Как мне жаль Льва Васильевича, что он так горюет о своем хозяйстве. Да, Вы правы, милый друг, что мне покойнее, что я продала Браилов!. Теперь, когда приходит лето, я очень тоскую о Браилове, но не жалею ни одной минуты, что продала его. Говорят, князь Горчаков опять желает продать его с уступкою ста тысяч с цены, которую он мне заплатил, т. е. миллион триста тысяч рублей, но я всё-таки не куплю у него.
Коля был еще у графини Литке; Анна Львовна говорила ему, что, вероятно, переедет к М-mе Бутаковой. Если А[нна] Л[ьвовна] не приедет в начале июня в Каменку, то, вероятно же, приедет в половине или в конце лета, то Коля тогда и поедет в Каменку, так как за границу мы летом едва ли поедем. Только я попрошу Вас, милый друг мой, держать меня в курсе местопребывания Анны Львовны. До свидания, мой несравненный, будьте здоровы. Всею душою безмерно Вас любящая
Н. ф.-Мекк.
Р. S. Если Вы будете писать оперу, милый друг, то какой сюжет Вы готовите?
40. Чайковский - Мекк
Каменка,
1882 г. мая 17 - 18. Каменка.
17 мая.
Дорогой друг! Только из письма Вашего узнал я, что Коля уже виделся с Анной и что у него была по этому поводу переписка с сестрой. Радуюсь, что свидание это состоялось для обоюдного их удовольствия, и дай бог, чтобы теперешняя их взаимная склонность укрепилась, и к тому времени, когда возможно будет осуществление нашей мечты, - чтобы они были не только людьми, внешним образом соединенными узами брака, но чтобы они были и старыми друзьями, сознательно и прочно связанными крепкою связью дружбы.
Сейчас видел старушку Алекс[андру] Ивановну Давыдову, которой три недели тому назад сделали глазную операцию (снятие катаракта) и к которой до сих пор никого не пускали, так что я видел ее в первый раз после операции.

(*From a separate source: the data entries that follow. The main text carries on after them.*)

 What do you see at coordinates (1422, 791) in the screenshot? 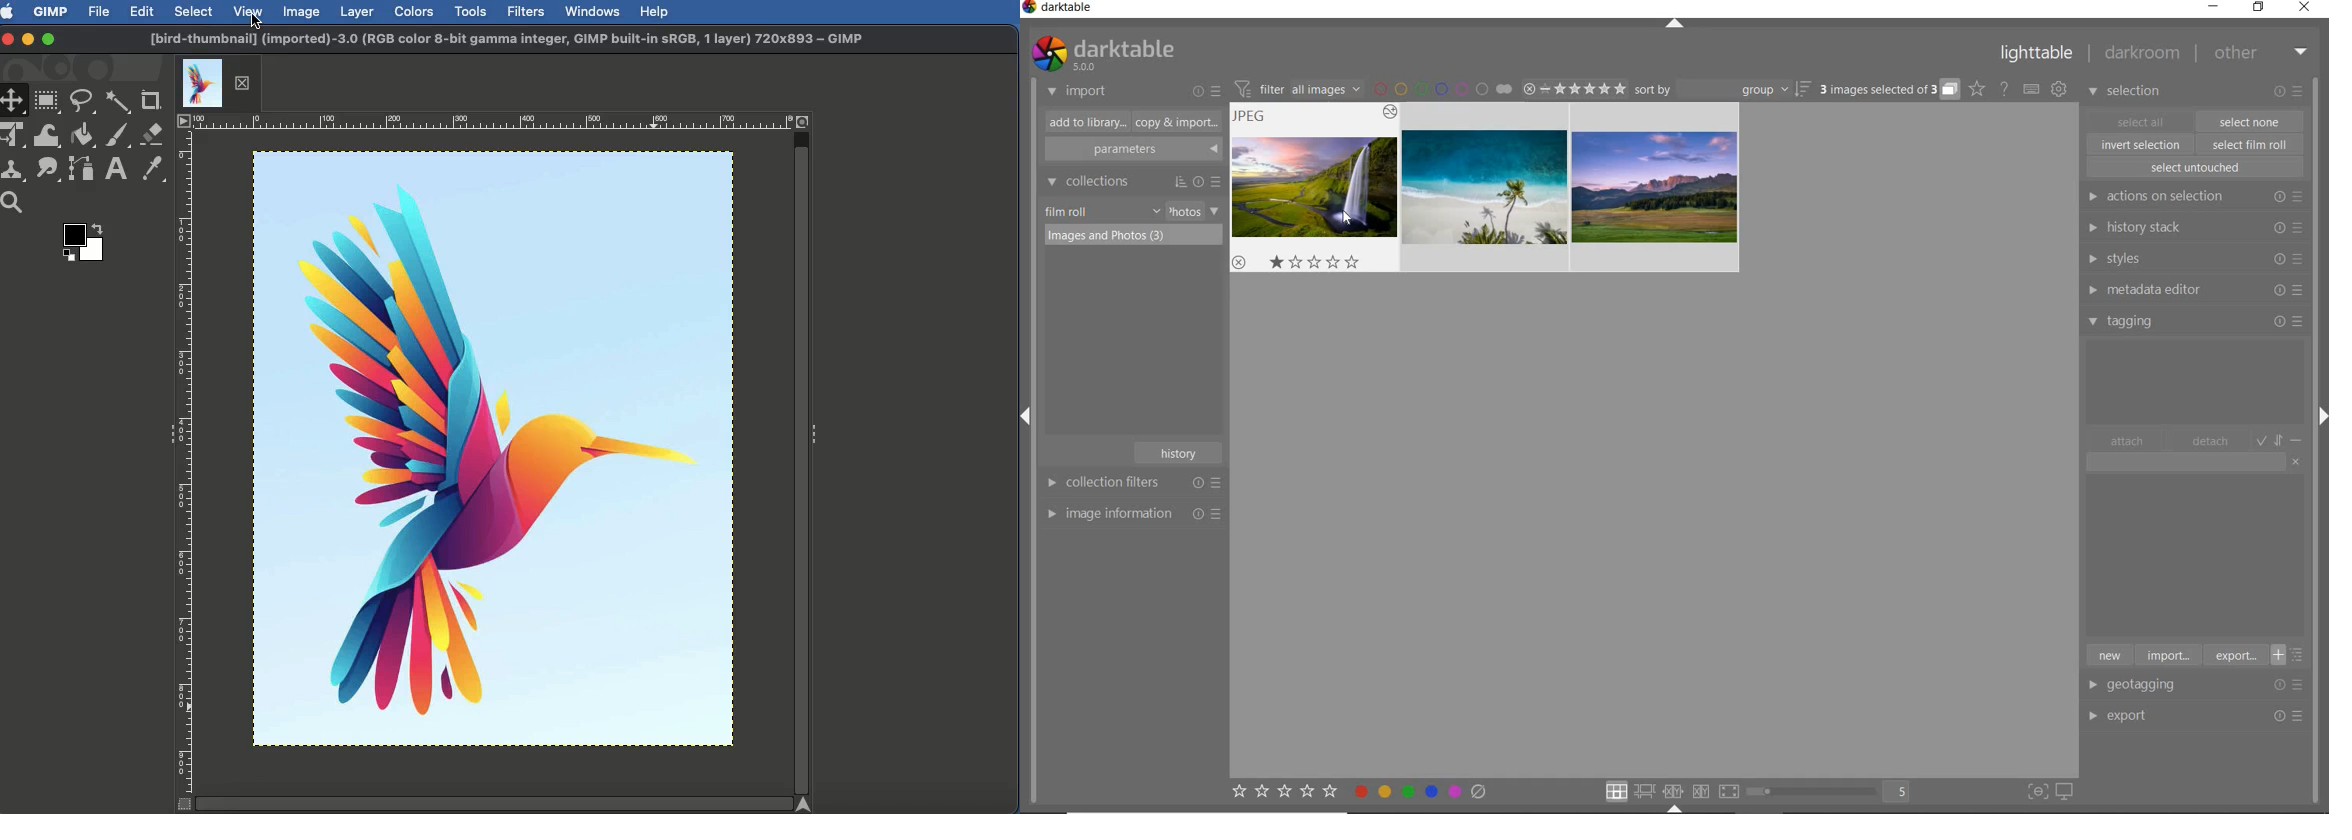
I see `toggle color label of selected images` at bounding box center [1422, 791].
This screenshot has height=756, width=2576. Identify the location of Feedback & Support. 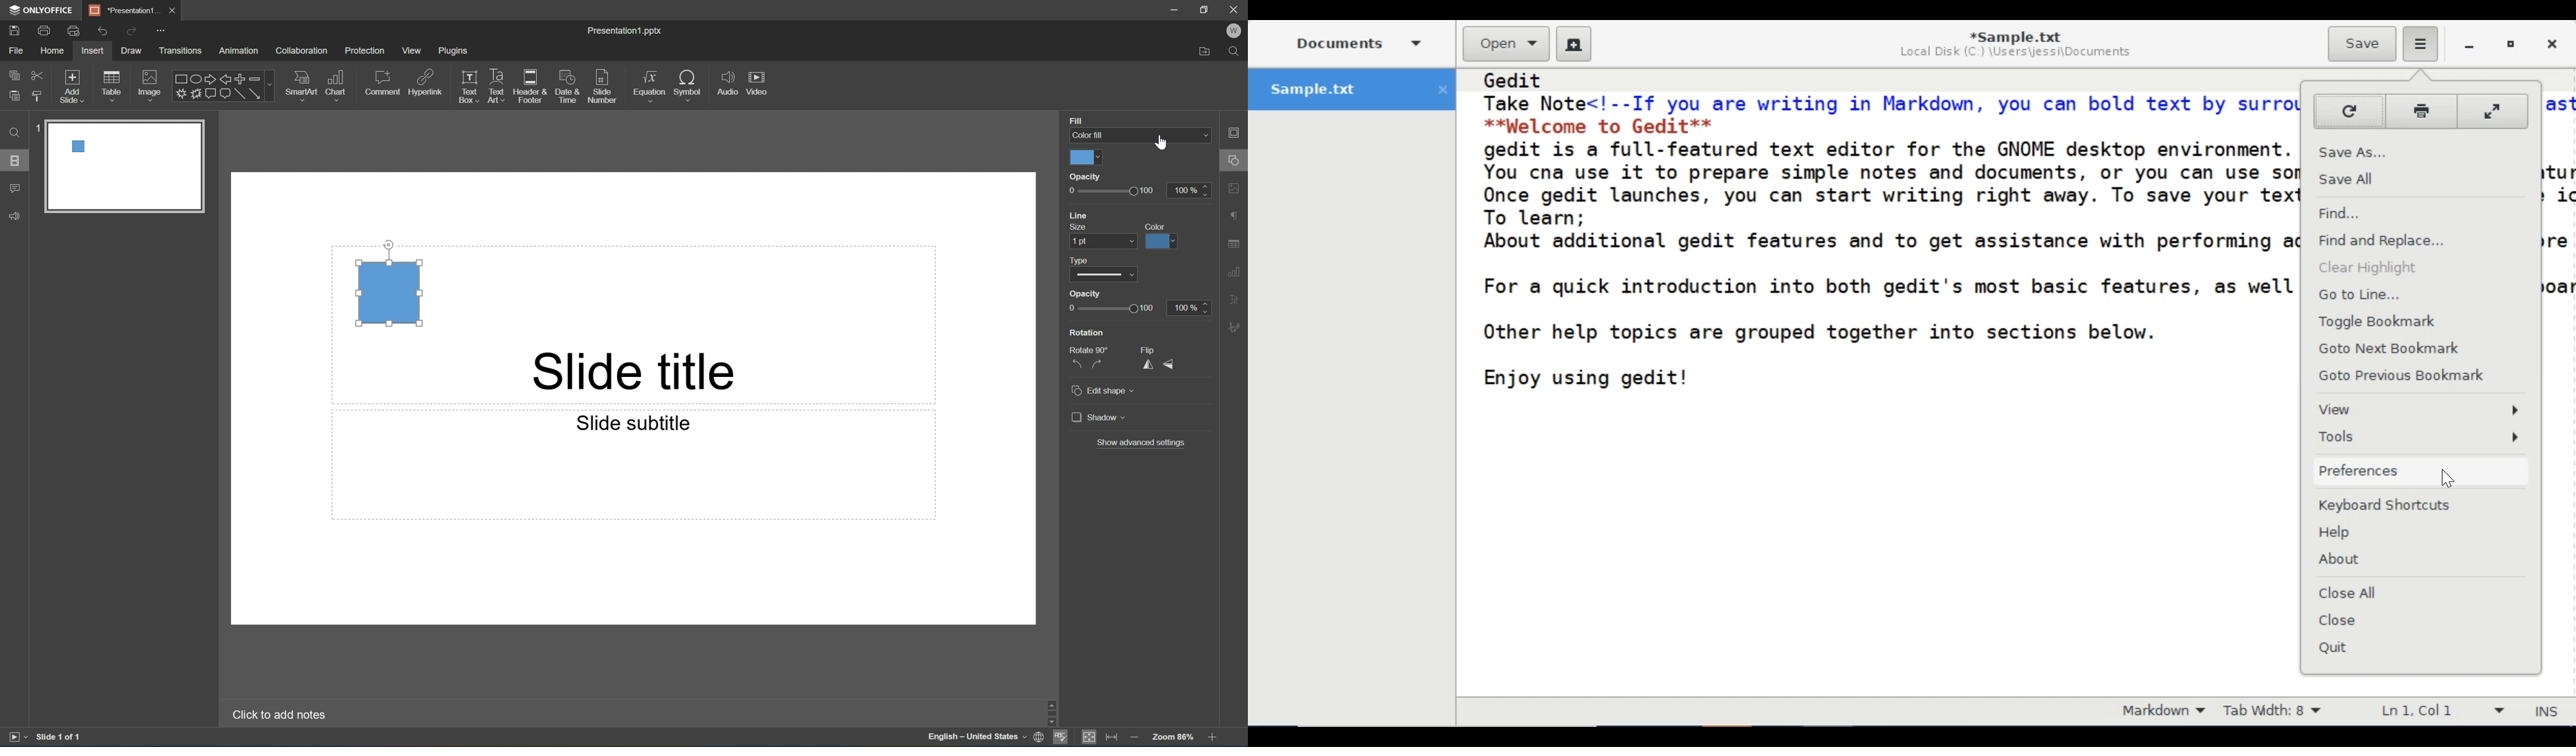
(16, 216).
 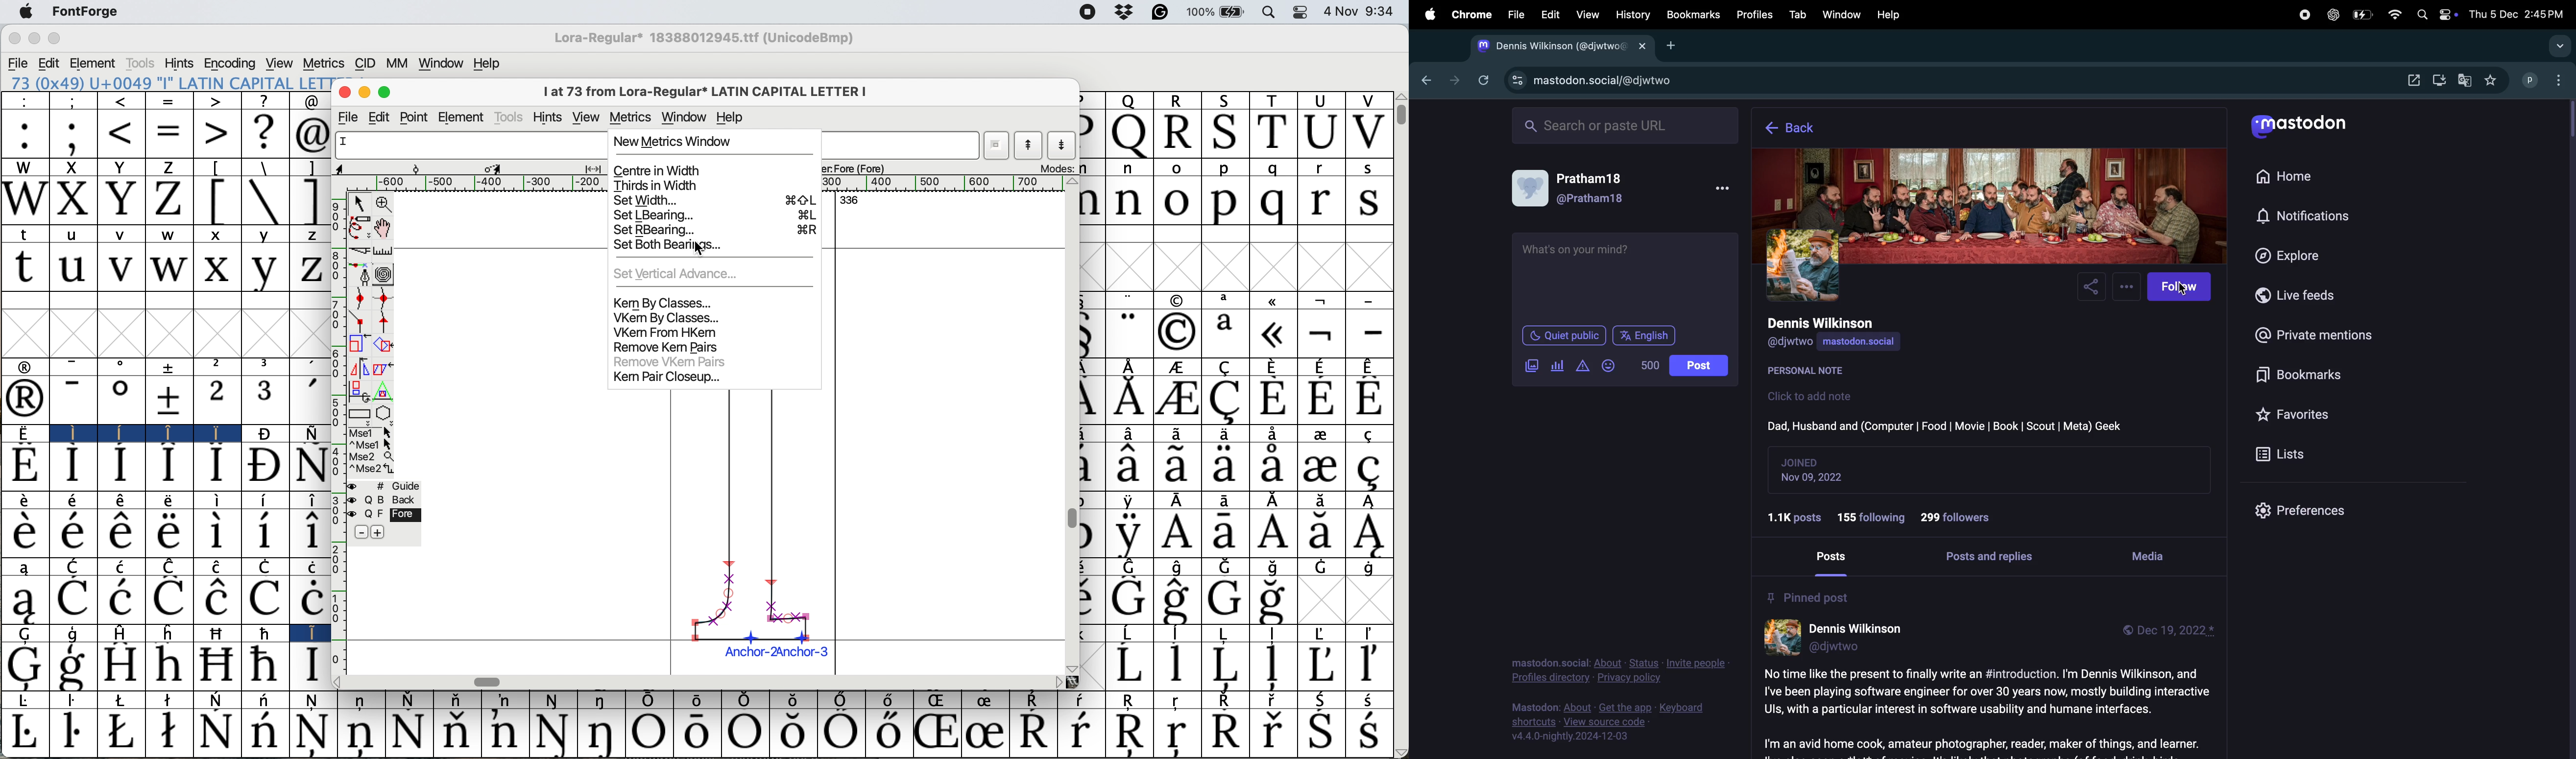 I want to click on Symbol, so click(x=312, y=432).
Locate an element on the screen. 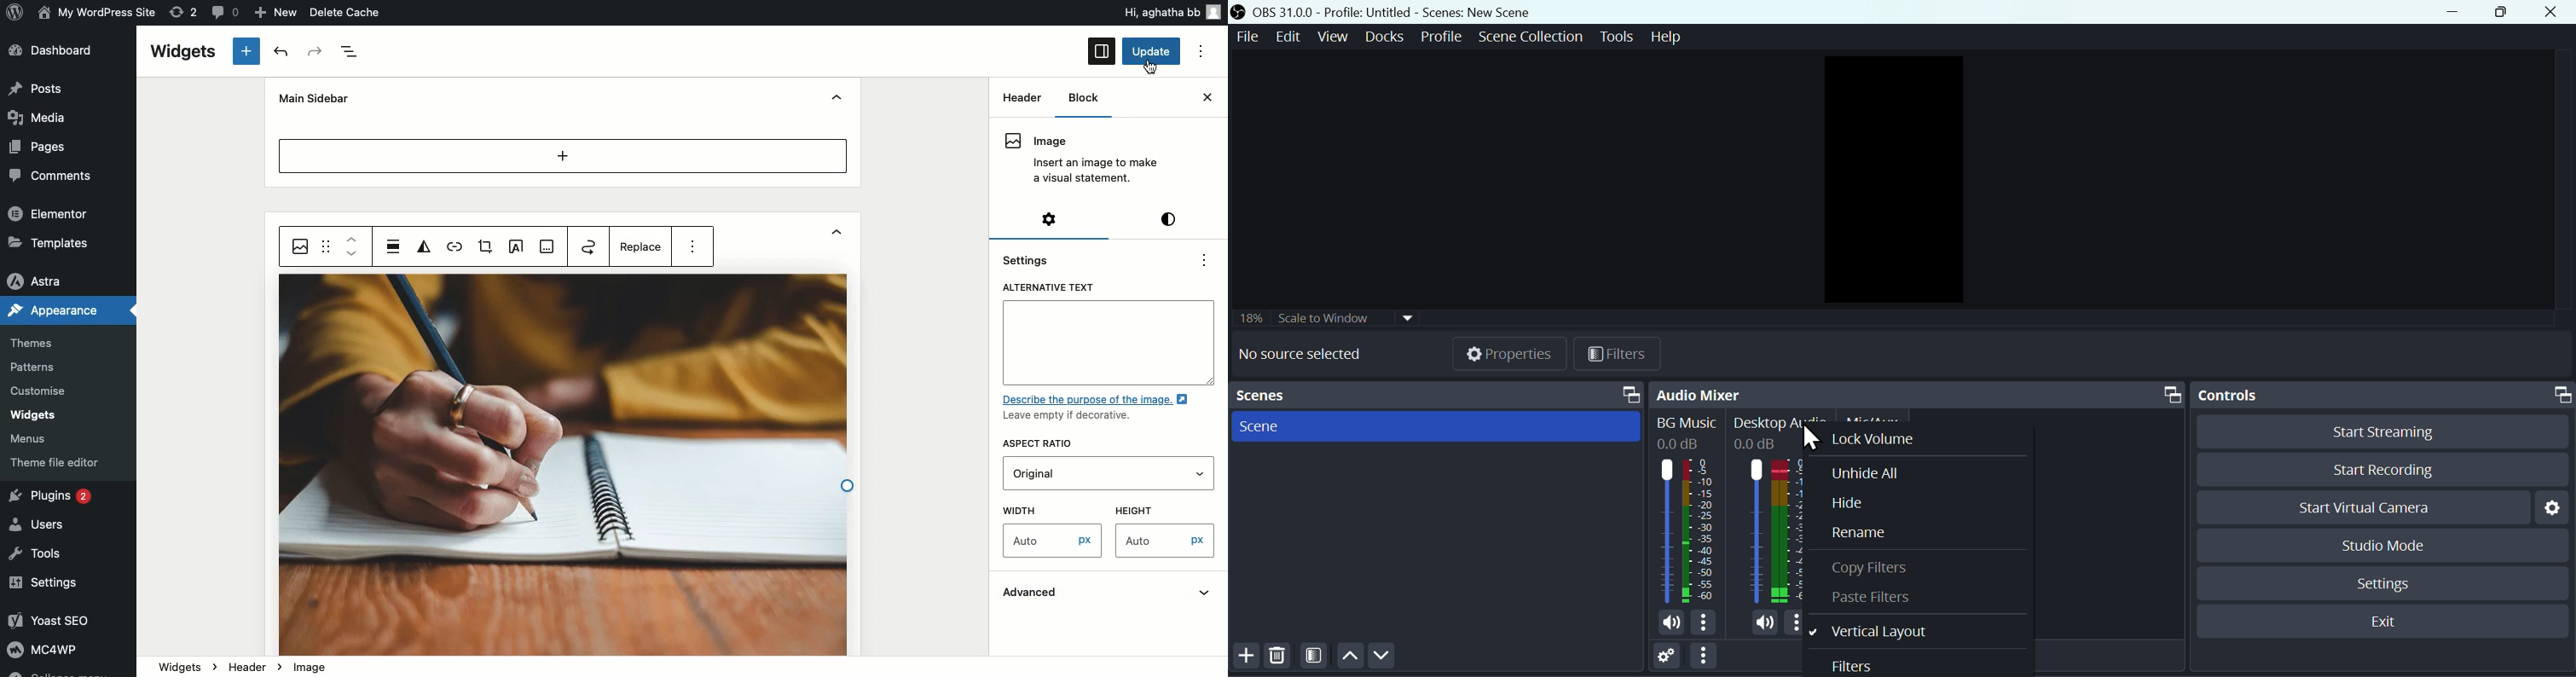  Docks is located at coordinates (1382, 36).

Тяжело ей было вынести и операцию, и еще тяжелее теперь дожидаться в почти постоянной обязательной неподвижности, чтобы оперированный глаз зажил. Но зато какая радость, что эта чудная восьмидесятилетняя старушка после двухлетней полной слепоты снова увидела свет божий, снова будет жить настоящею жизнью. К сожалению, радость эта омрачается мыслью, что, выздоровевши, она должна будет узнать о несчастии ее дочери Бутаковой, лишившейся своего превосходного, добрейшего мужа. Теперь грустную истину скрывают от нее.
18 мая.
Слава богу, теперь хозяйственные дела Каменки и Вербовки спасены. На прошлой неделе выпал хороший дождик, вследствие которого уже давно посеянные, но не взошедшие бураки взошли, а вчера был другой дождь, так что сырости хватит надолго! В этом отношении стало покойно, но бедному моему зятю никогда нет родного покоя вследствие постоянных болезней племянницы Тани, которая вообще причиняет много горя и тревог всем своим близким своею болезненностью и последствиями этого ужасного морфина, без которого она и дня прожить не может. Сегодня все оставшиеся в Киеве члены семьи должны были приехать в Каменку, но вместо того пришла депеша, в которой сестра моя настоятельно приглашает мужа поскорее ехать в Киев (он сейчас же, бедный, уехал), так как Таня больна, и она теряет голову, не зная, что делать с этой несчастной девушкой, как будто обреченной страдать вечно и вечно заставлять страдать других. Просто в отчаянье приходишь, когда о ней думаешь. Было время, когда семья эта была невозмутимо и безгранично счастлива. Но с тех пор, как выросла Таня и начала прежде томиться о чем-то и о чем-то неопределенно тосковать, а потом отравлять себя этим проклятым ядом, - отлетело от них счастье! И болезни сестры моей бедной суть прямой результат тревог, причиняемых Таней.